La biographie – qui tient davantage, sous la plume avisée de Youenn Caouissin, de l’hagiographie – de l’abbé Yann-Vari Perrot, recteur de Scrignac de 1930 à sa mort brutale le 12 décembre 1943, « J’ai tant pleuré sur la Bretagne – un prêtre pour notre temps et nos patries », paru aux éditions Via Romana, fin 2017, un impressionnant pavé de 568 pages qui ne doit pas pour autant faire peur au lecteur, a eu sur moi l’effet, à peine refermé, d’attiser ma curiosité naturelle pour la « chose » bretonne…
Et puis, le personnage décrit par l’auteur ne peut laisser quiconque indifférent.
C’est ainsi que le « viâtre » que je suis, n’a eu de cesse que de mettre ses pas dans ceux de ce saint prêtre qui, à 66 ans passés – il était né le 3 septembre 1877 à Plouarzel, au nord de Brest -, alors qu’il souffrait d’une phlébite « tenace » (op cit, page 23), n’hésitait pas, en plein mois de décembre, le 12, jour de la fête de saint Corentin, à aller, à pied, célébrer la messe à la chapelle dédiée au saint évêque fondateur, sauvée par ses soins de la ruine quelques années auparavant, au village de Toul ar Groaz, à une dizaine de Kilomètres au sud du bourg de Scrignac et, donc de son presbytère.
Il lui faudra certainement beaucoup plus de l’heure qu’il s’attribue sous la plume de Youenn Caouissin (op cit, page 22) pour parcourir cette distance accompagné du petit Raymond Mescoff, âgé de 13 ans. Pour ma part, je compte près de 3 heures pour couvrir 10 kilomètres ; il est vrai que mon train s’apparente de plus en plus à celui d’un sénateur. (Google maps donne 1 heure 38 pour 7,5 kilomètres)
Bref, il me faut maintenant aller à Scrignac et il se trouve que la consultation de la rubrique appropriée de l’excellent blog « Ar Gedour » m’apprends qu’il est prévu qu’une messe y soit dite, en breton, le dimanche 16 décembre 2018 à 15 heures en la chapelle de Koad Kéo.
Mais où se situe exactement Scrignac ?
Eh bien, vous allez jusqu’à Huelgoat, au nord-ouest de Carhaix et de là prenez la D14 jusqu’à Berrien, où la D42 vous mènera directement au bourg de Scrignac, à 8,8 kilomètres au nord-est.
Tel un oppidum, Scrignac est sur une hauteur que couronne, au milieu d’une grande place, celle des « 3 coant », l’église paroissiale dédiée à Saint Pierre, fermée à double tour, même le dimanche.

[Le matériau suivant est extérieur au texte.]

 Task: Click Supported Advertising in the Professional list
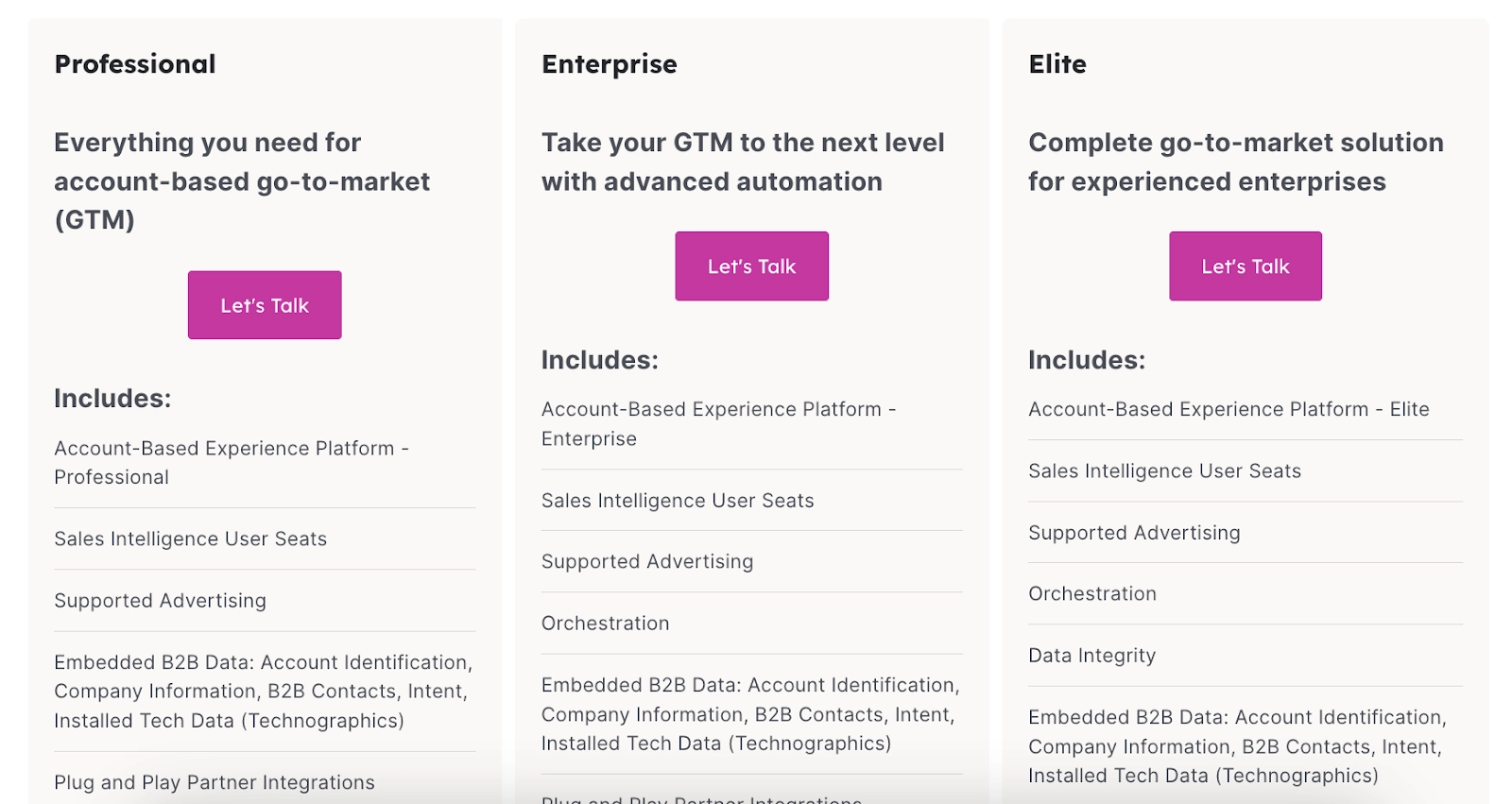click(160, 601)
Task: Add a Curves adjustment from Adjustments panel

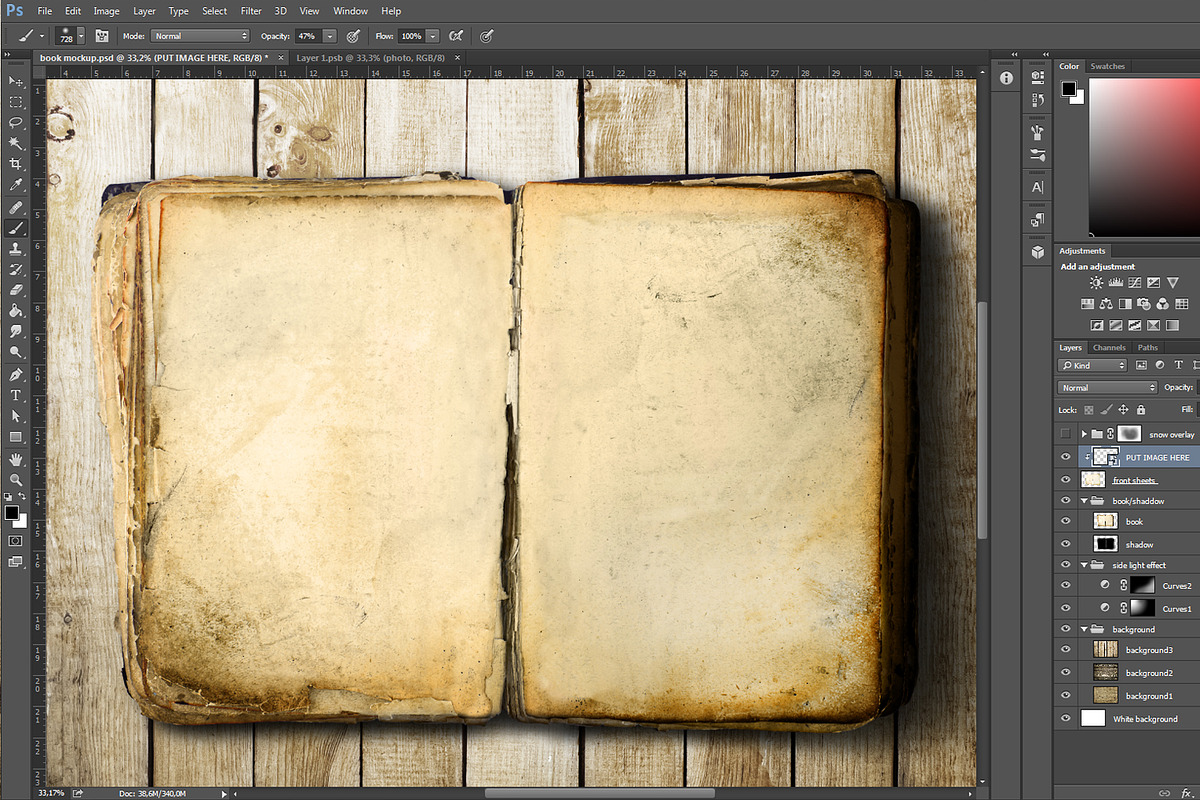Action: [x=1134, y=282]
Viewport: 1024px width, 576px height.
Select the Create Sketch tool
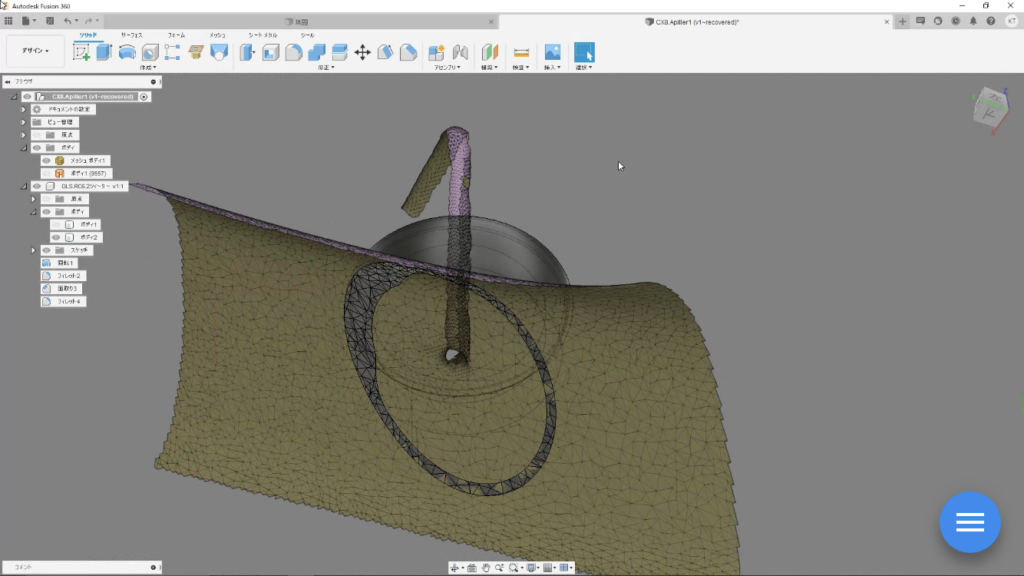coord(82,52)
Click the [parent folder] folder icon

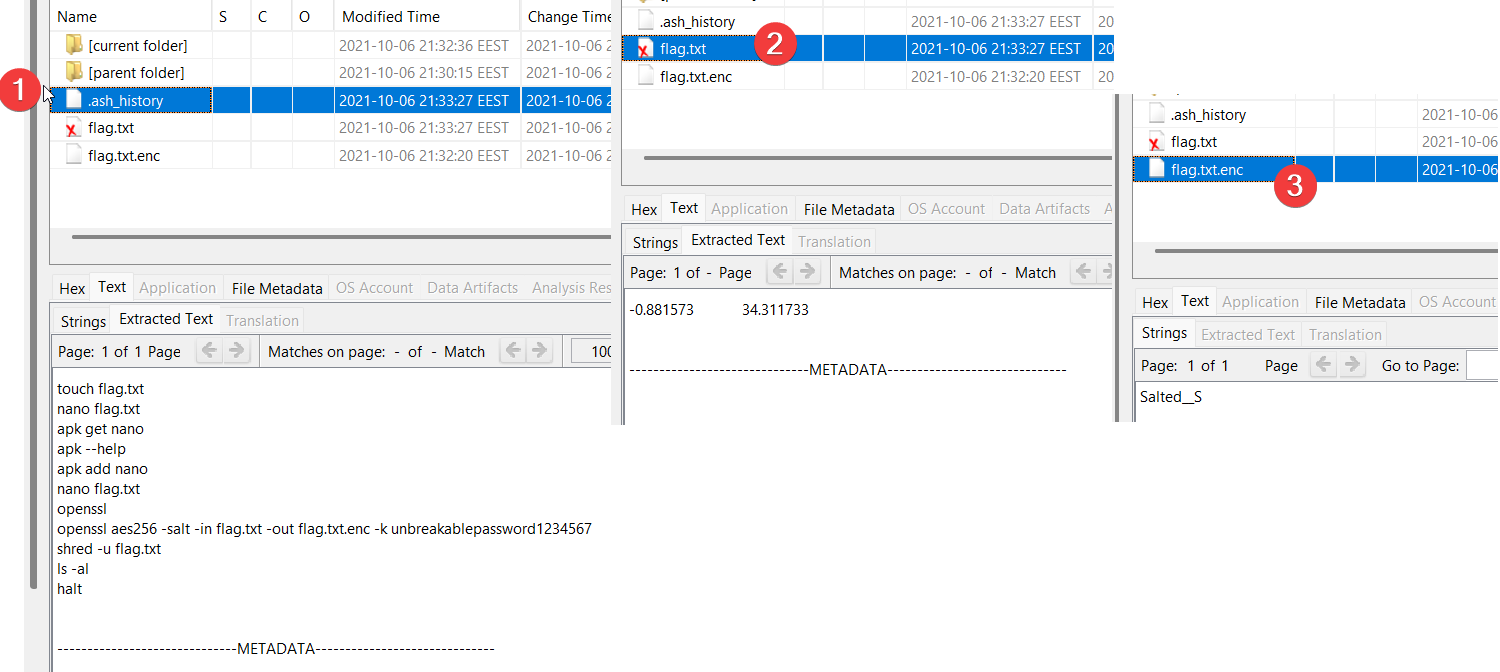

Je n’ai pas cherché le presbytère détruit lors du bombardement du 29 juillet 1944 (op cit, note 88, page 201), sans doute aussi fermé qu’inoccupé…
Dieu merci, le restaurant « le Sénéchal », du nom de son fondateur, est ouvert, la soupe y est chaude, la langue de bœuf, tendre comme les joues du même animal, servies braisées avec des pommes de terre rissolées à souhait ; un excellent gâteau aux 3 chocolats et un café viennent clore ce roboratif repas dominical. J’oubliais : vin de la communauté européenne à volonté, le tout pour moins de 15 € ! C’est le déjeuner dit « des chasseurs » avec menu unique comme, en semaine, celui « des ouvriers », mais, gastronomique, s’il vous plait. Je vous recommande l’endroit qui doit être, d’ailleurs, un des rares ouverts le dimanche aux alentours.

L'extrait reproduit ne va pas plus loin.